MaskDGA: A Black-box Evasion Technique Against DGA Classifiers and Adversarial Defenses

TL;DR

MaskDGA is a black-box adversarial technique that effectively evades deep learning-based DGA classifiers by perturbing domain names, highlighting vulnerabilities in current detection methods and suggesting the need for more robust features.

Contribution

The paper introduces MaskDGA, a novel black-box adversarial attack method that significantly reduces the accuracy of DGA classifiers without prior knowledge of their architecture.

Findings

MaskDGA reduces classifier F1-score from 0.977 to 0.495.

Adversarial defenses like re-training and distillation offer limited robustness.

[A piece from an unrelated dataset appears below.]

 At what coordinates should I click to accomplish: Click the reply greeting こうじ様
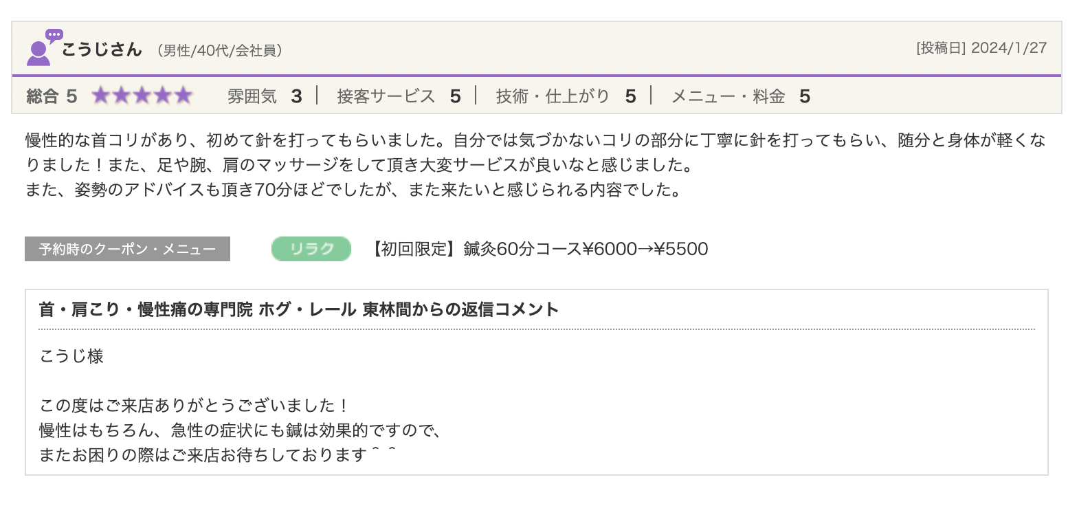(71, 356)
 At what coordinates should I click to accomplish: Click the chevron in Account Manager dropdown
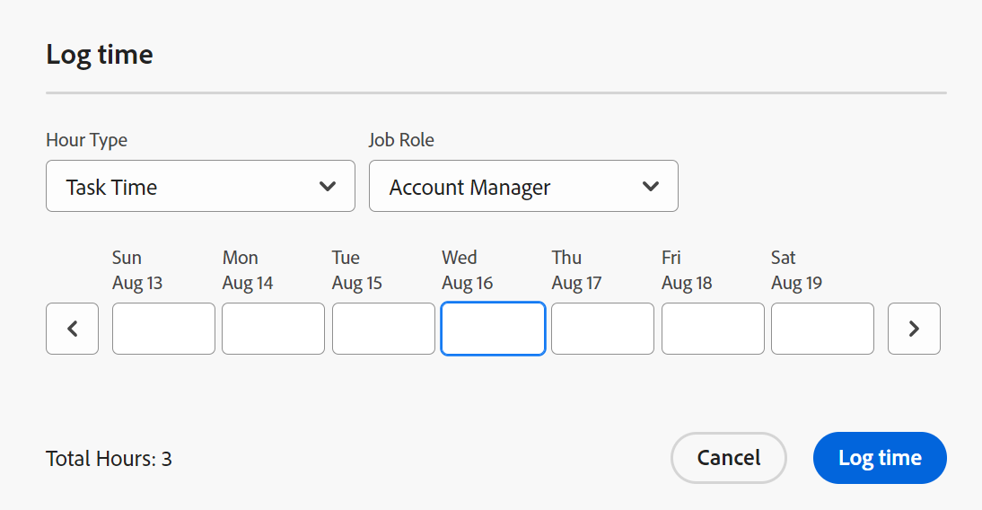651,187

Character-level features alone are vulnerable to adversarial perturbations.

Abstract

Domain generation algorithms (DGAs) are commonly used by botnets to generate domain names through which bots can establish a resilient communication channel with their command and control servers. Recent publications presented deep learning, character-level classifiers that are able to detect algorithmically generated domain (AGD) names with high accuracy, and correspondingly, significantly reduce the effectiveness of DGAs for botnet communication. In this paper we present MaskDGA, a practical adversarial learning technique that adds perturbation to the character-level representation of algorithmically generated domain names in order to evade DGA classifiers, without the attacker having any knowledge about the DGA classifier's architecture and parameters. MaskDGA was evaluated using the DMD-2018 dataset of AGD names and four recently published DGA classifiers, in which the average F1-score of the classifiers degrades from 0.977 to 0.495 when applying the evasion technique. An additional evaluation was conducted using the same classifiers but with adversarial defenses implemented: adversarial re-training and distillation. The results of this evaluation show that MaskDGA can be used for improving the robustness of the character-level DGA classifiers against adversarial attacks, but that ideally DGA classifiers should incorporate additional features alongside character-level features that are demonstrated in this study to be vulnerable to adversarial attacks.